**PROBLEMS TO WORK ON**:
a) In the piece on the Tories' election prospects, roughly how many Labour seats are the Tories said to be on course to take?
b) Pick up the piece on the Tories' election prospects where it ends, and keep writing it.

**SELECTED TEXT**:
.....
Over the course of the past year some people have, from time to time, been wise enough to remind us of just how difficult it will be for the Tories to win a majority. That’s a consequence, of course, of their past anaemic performances (and a further reminder that the base is far from enough) and of the way that the current constituency boundaries are stacked against them.
Nevertheless, I suspect many of us have under-estimated those warnings thinking that this Labour government is so-clapped out and unlikeable that surely the electorate will turn on them. This wasn’t an unreasonable assumption even if it might also have been premature at a time in which politics as a whole is held in such low regard by the public that the idea there could be a better way proves less powerful than might be the case in other, less difficult, circumstances.
Add an uninspiring, confusing and less than convincing beginning to the Tory campaign and you end up where we are: the Tories in the lead but not by as much as once they were and not by as much as many people think they ought to be.
So there are two ways of looking at today’s Times/Populus poll of “marginals” Labour won by more than 14 points in 2005. You can panic because the parties are running neck and neck in these seats (on 38%) or you can say that, before the official campaign has even begun, the Tories are on course to take 100 or so Labour seats.
.....
**PROVIDED MATERIAL**:

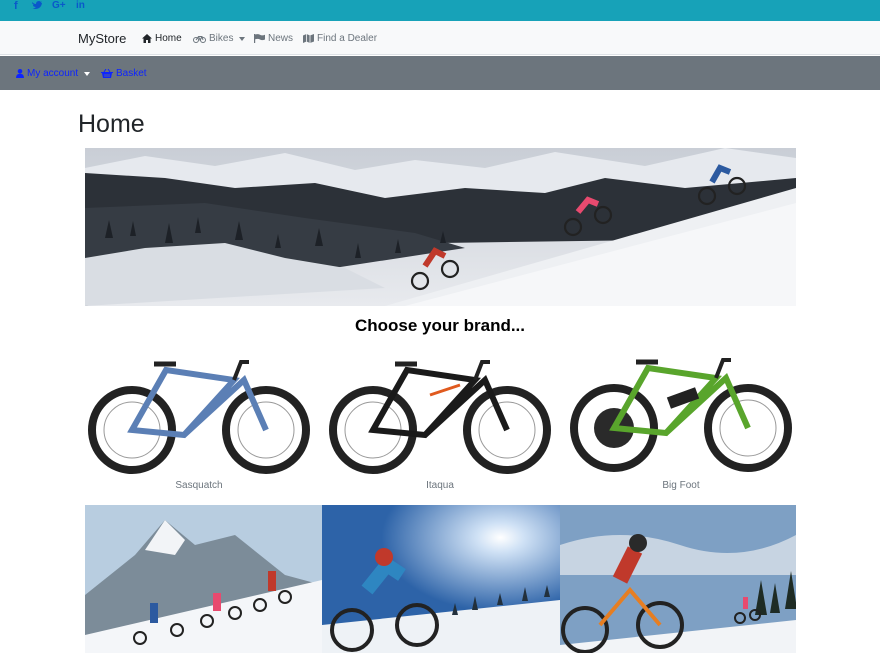 The image size is (880, 660). I want to click on gallery-image-rider-sun, so click(441, 579).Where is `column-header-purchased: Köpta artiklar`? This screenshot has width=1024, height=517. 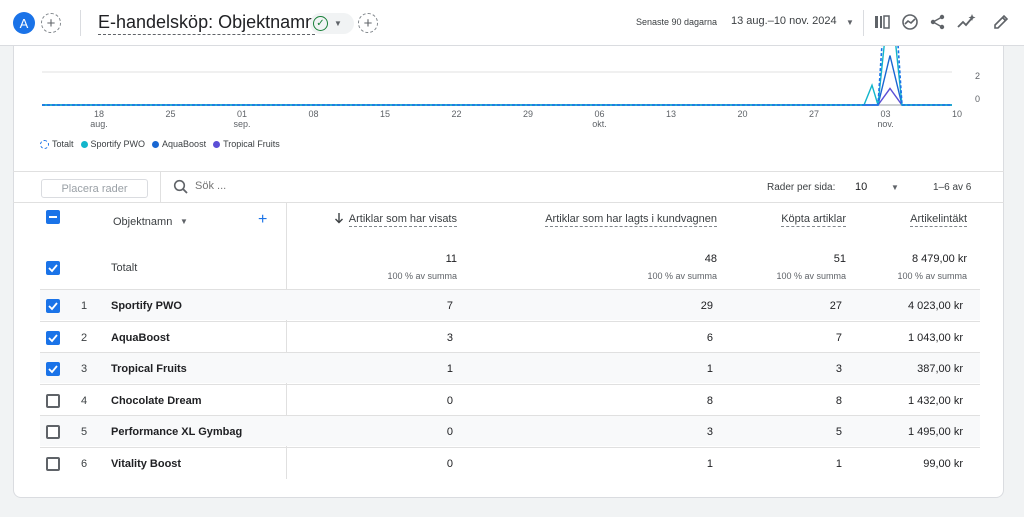
column-header-purchased: Köpta artiklar is located at coordinates (814, 220). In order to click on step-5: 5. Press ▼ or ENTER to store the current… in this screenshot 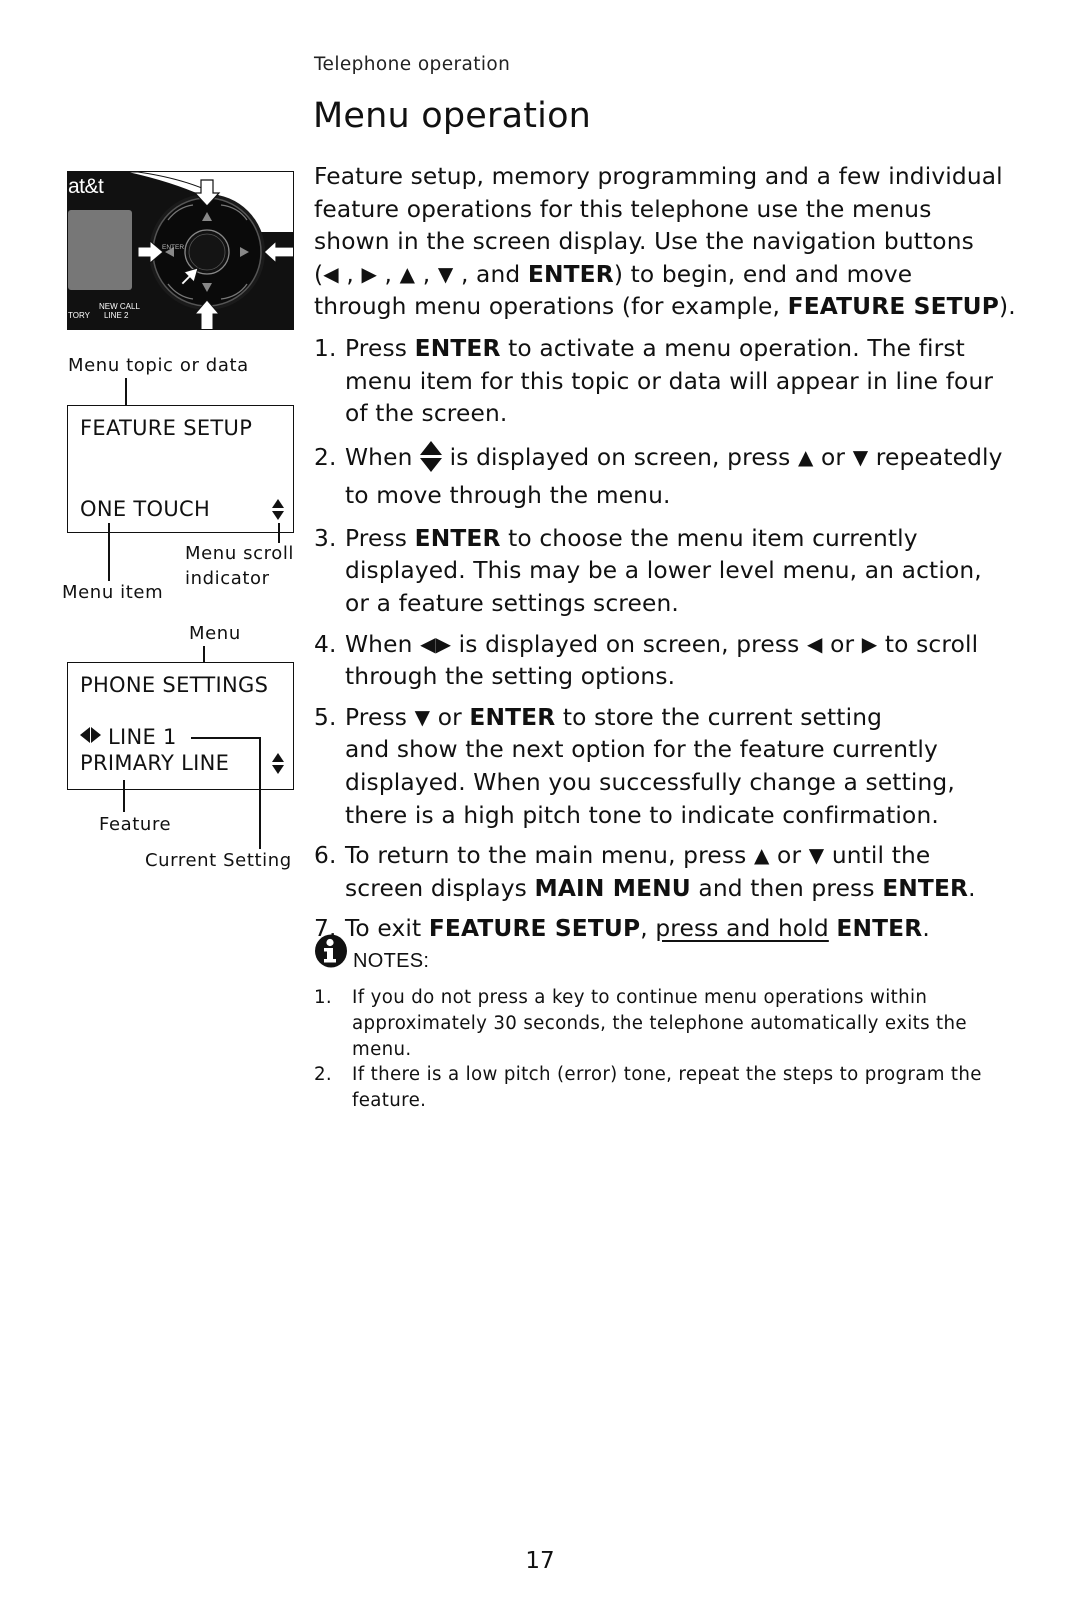, I will do `click(679, 767)`.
.....
**ANSWERS TO THE TASKS**:
a) 100 or so

b)
Yes, the recent trend in the polls should concern the Conservatives but you could also look at this and say that after a pretty disastrous couple of weeks the Tories are still in a decent position with two months to go before polling day. That, of course, presumes that the party ups its game. One must may assume that it can do so, right? If this proves the case then we may yet look back on these weeks as the kerfuffle that represented Labour’s high-water mark and conclude that Gordon should have gambled on a March poll after all.
Or, to put it another way, Cameron and Osborne would have grabbed these poll figures if they’d been promised them in the summer of 2007. So all is far from lost for the Conservatives. Not by any measure. And, if I were in Tory Central Office, I might be encouraged by this:
Not Obama margins, but not bad for Dave either. More to the point, I find it much easier to imagine that 40% is the ceiling for “experience” than 56% being the upper-limit for “change”. Even if those numbers remain unchanged one’s tempted to think that Labour is much closer to “maxing-out” its support than are the Conservatives. That is, Labour have a smaller pool of undecided voters to draw upon than the Conservatives. Perhaps!Populus repeated a question that proved revealing in the 2008 US presidential campaign, on whether change or experience was needed most. In the US, the margin for change over experience was about 2 to 1, highlighting Barack Obama’s edge over John McCain. In Britain, 56 per cent favour change and 40 per cent experience.
Of course I could be wrong and, as always, my own biases may cloud this analysis to the point at which it becomes useless. (And indeed, you can find grounds for Tory pessimism in this poll too. The deal ain’t done yet.) But, supposing that there is a real desire for change, is that appetite likely to be satisfied by the Tories reheating some of their old recipes that, while popular with the grass roots, have been less enthusiastically received by the customers in election after election? I’d guess not. But, of course, I would think that.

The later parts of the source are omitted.